IR – It was a mixed blessing to see ‘Driven to Poverty by Bedroom Tax’ on your front page yesterday, because while it’s good the issue has not been swept under the carpet in the Worcester News there is a glaring omission within the coverage, as well as a description needing some challenge.
In the admirably fair item there is not one word about what Worcester Community Housing will do in the long- term to those with arrears.
Clearly not everyone qualifies for a discretionary payment and such payments are temporary support. WCH ought to be explicit about what the eventual consequences will be.
Social landlords all over the country are fighting shy of telling it like it is and want to come across all touchy feely, because actually they are really about helping people and do not want to appear as a partner with the Government in this brutal change in housing allocation.
Unless this tax is addressed their advisory visits to tenants in crisis with this ‘single room subsidy’ will make way for evictions.
The fact is, they have to collect the rent to fund their activities and develop their stock and will not be able to stand the financial impact for long. The misconception that concerns me comes not from the article but the editorial which states, “What if these scroungers aren’t scroungers at all but war veterans like Doug”.
In this era of ‘Help for Heroes’ this promotes the distinction that veterans are somehow more deserving than other claimants of housing benefit.
I don’t think whether someone is a veteran of a conflict should have any part in judging merits or deficits in this policy (or the related allocation of transitional special payments) because it is an indiscriminate and counter productive device anyway. Whether someone has ever or never worked or in what capacity should have nothing to do with it, otherwise where would we stop?

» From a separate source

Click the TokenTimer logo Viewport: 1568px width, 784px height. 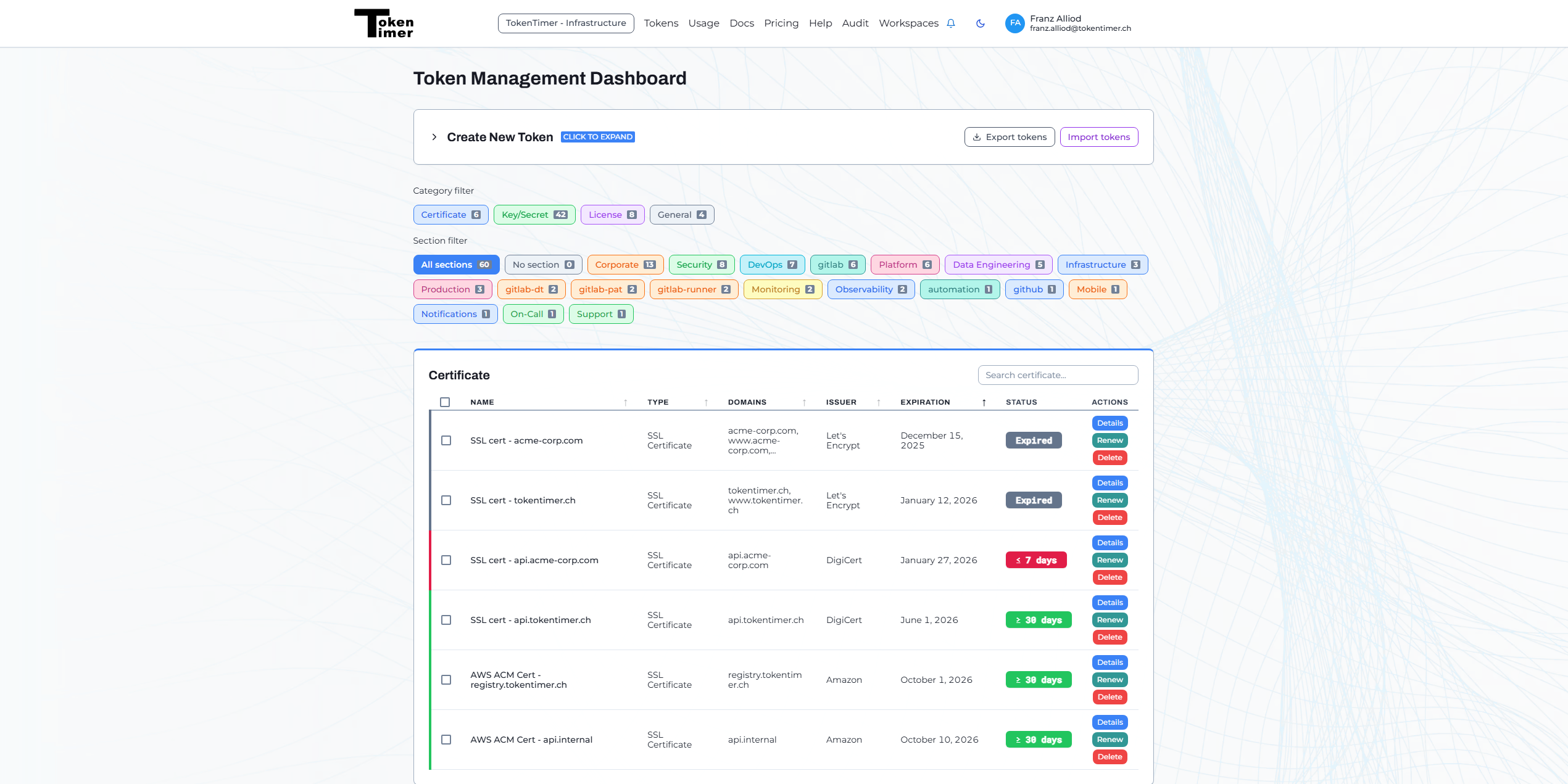click(x=384, y=23)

Child benefits to ‘good’ mothers’ tax credits, to especially valued staff? The ‘bedroom tax’ is toxic. It is an attack on those with nowhere else to go except back to their parents or into more expensive (yes, to the taxpayer) private rented accommodation and homes. They are not just units of space but deeply personal places in which people invest time and money and hold precious memories.
This tells us much about our political leaders who provide support for home buyers (even for second homes) but nothing but debt and fear to housing benefit claimants with a spare (often pitifully small) room.